Exercise brief =>
Your response should be every line from the entries that includes the string "height".

Records supplied =>
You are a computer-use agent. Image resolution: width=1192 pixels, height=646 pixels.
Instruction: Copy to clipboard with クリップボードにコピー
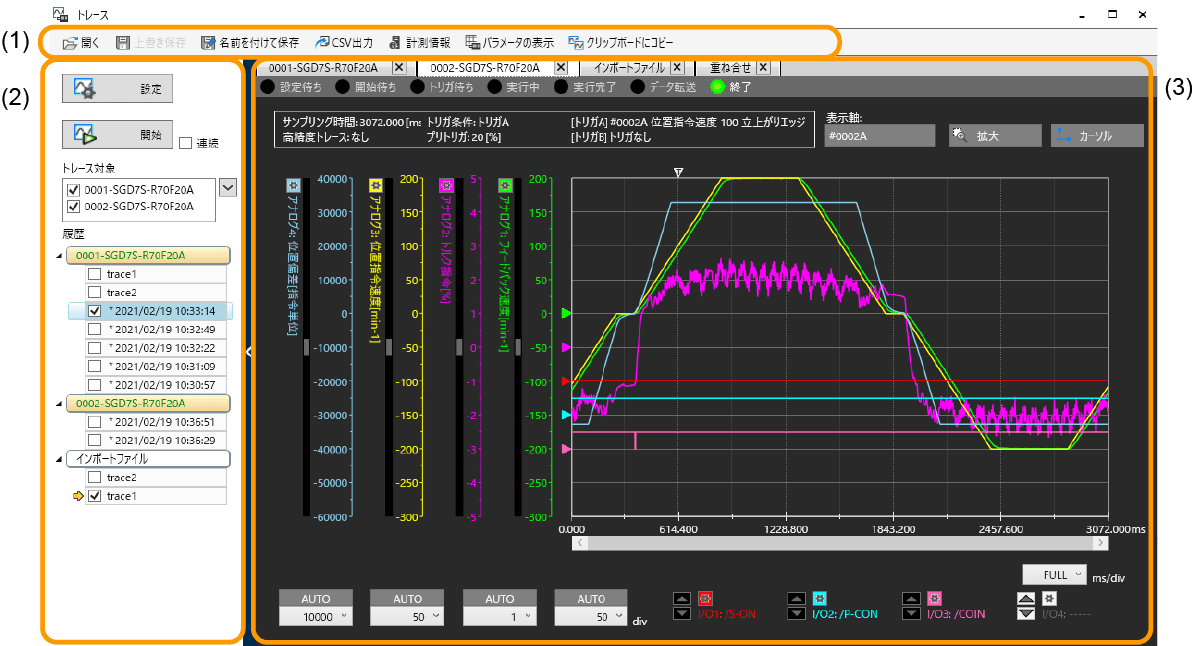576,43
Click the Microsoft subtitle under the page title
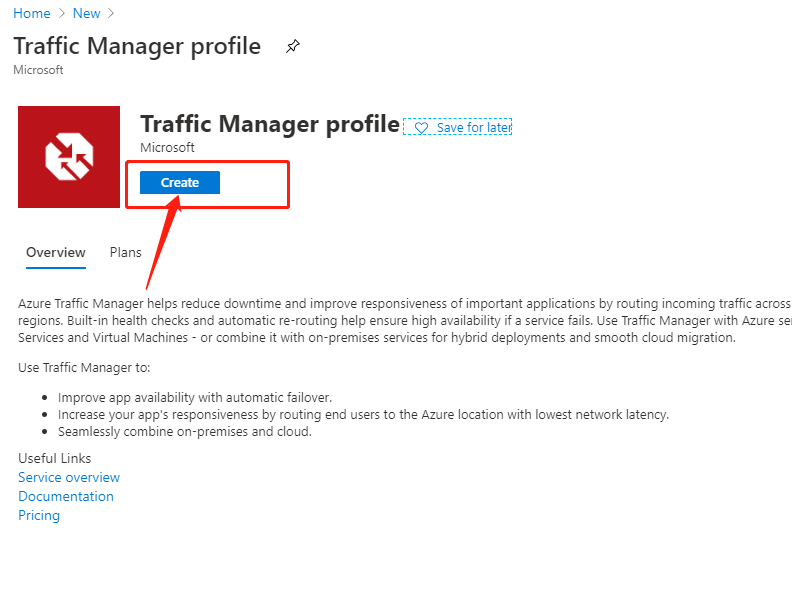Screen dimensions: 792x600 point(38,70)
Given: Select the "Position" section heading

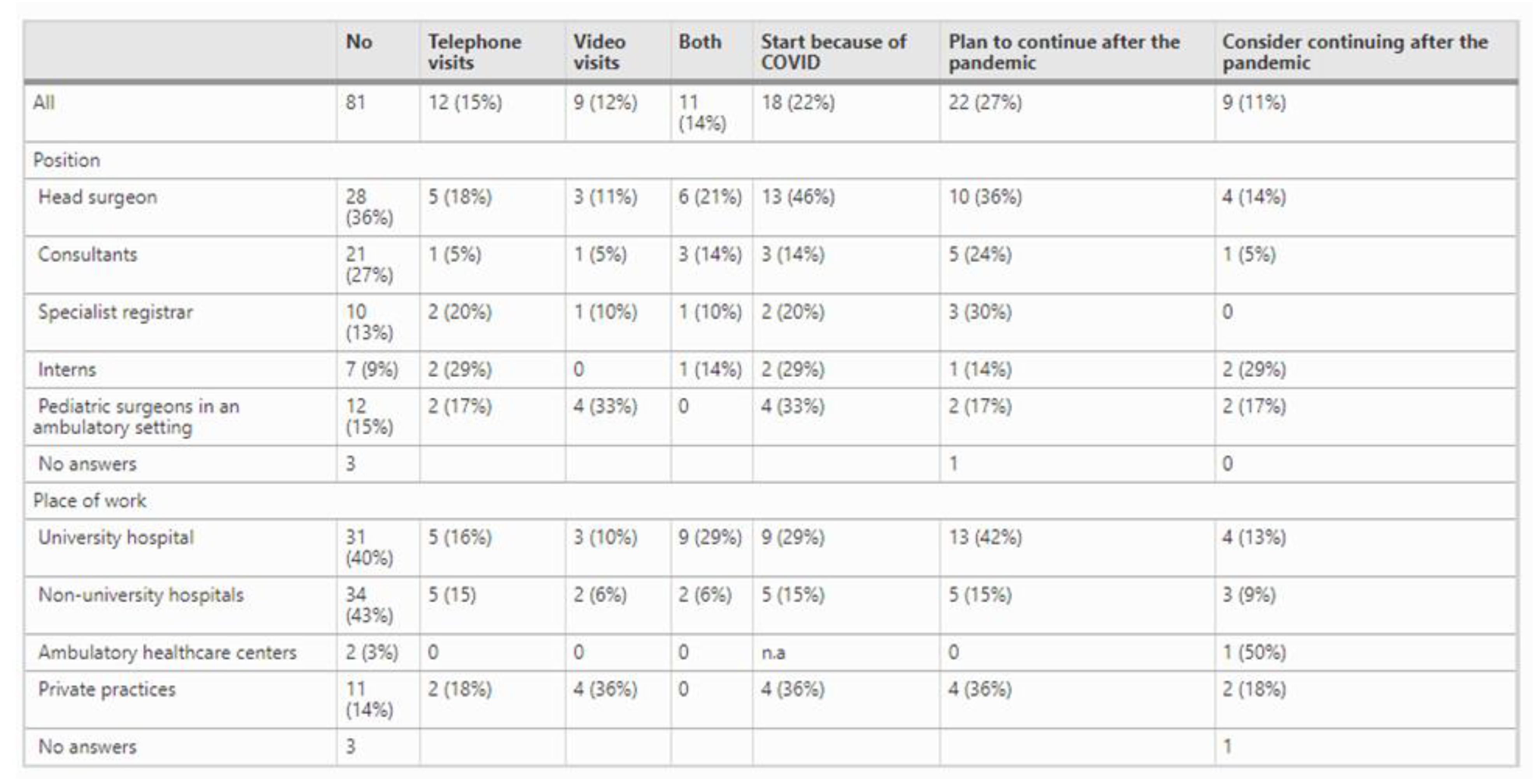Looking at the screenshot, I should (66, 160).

--

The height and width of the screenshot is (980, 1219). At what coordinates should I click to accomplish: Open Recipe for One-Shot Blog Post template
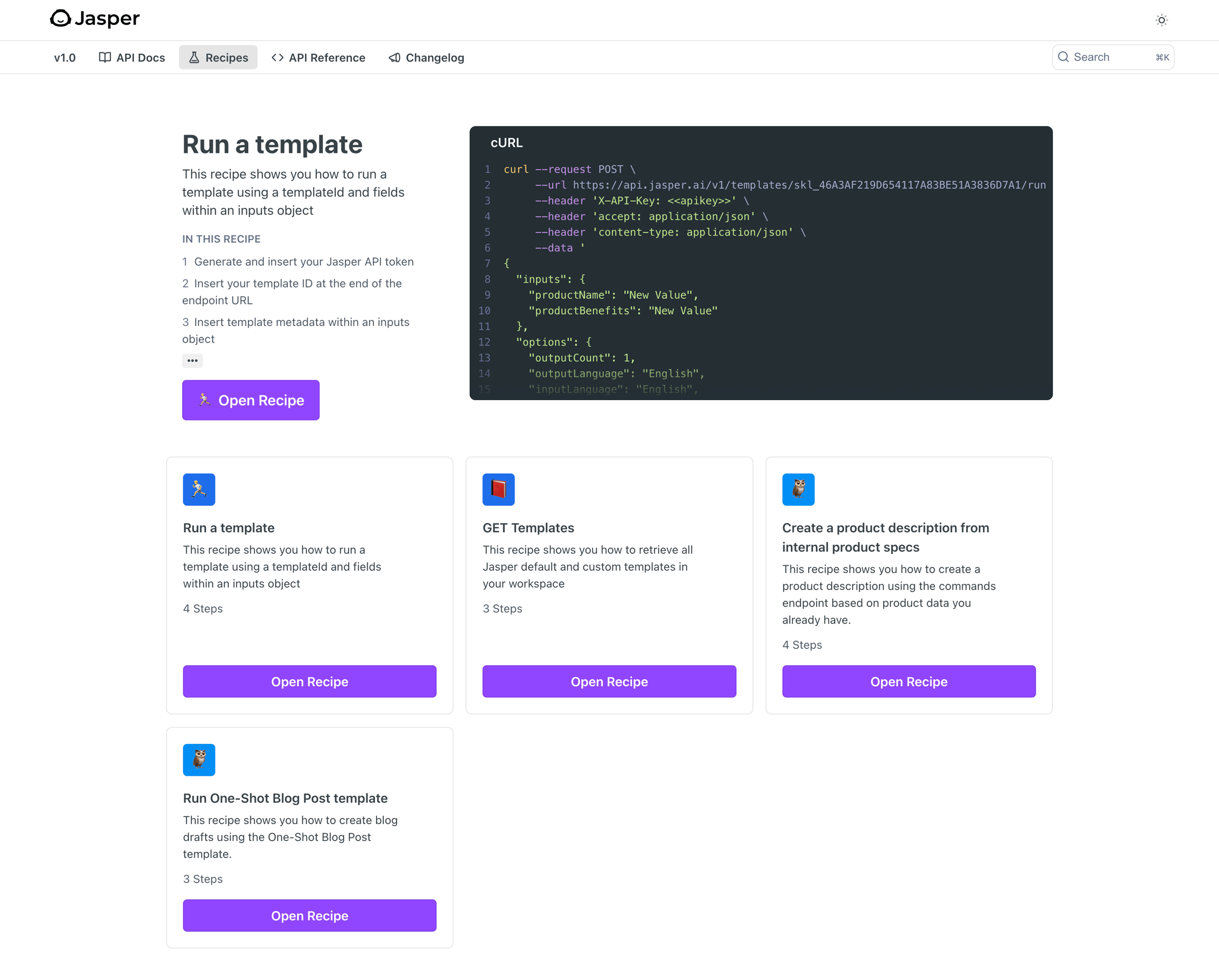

Response box =>
You are a computer-use agent. Image resolution: width=1192 pixels, height=646 pixels.
The height and width of the screenshot is (980, 1219). At what coordinates should I click to accomplish: Open Recipe for One-Shot Blog Post template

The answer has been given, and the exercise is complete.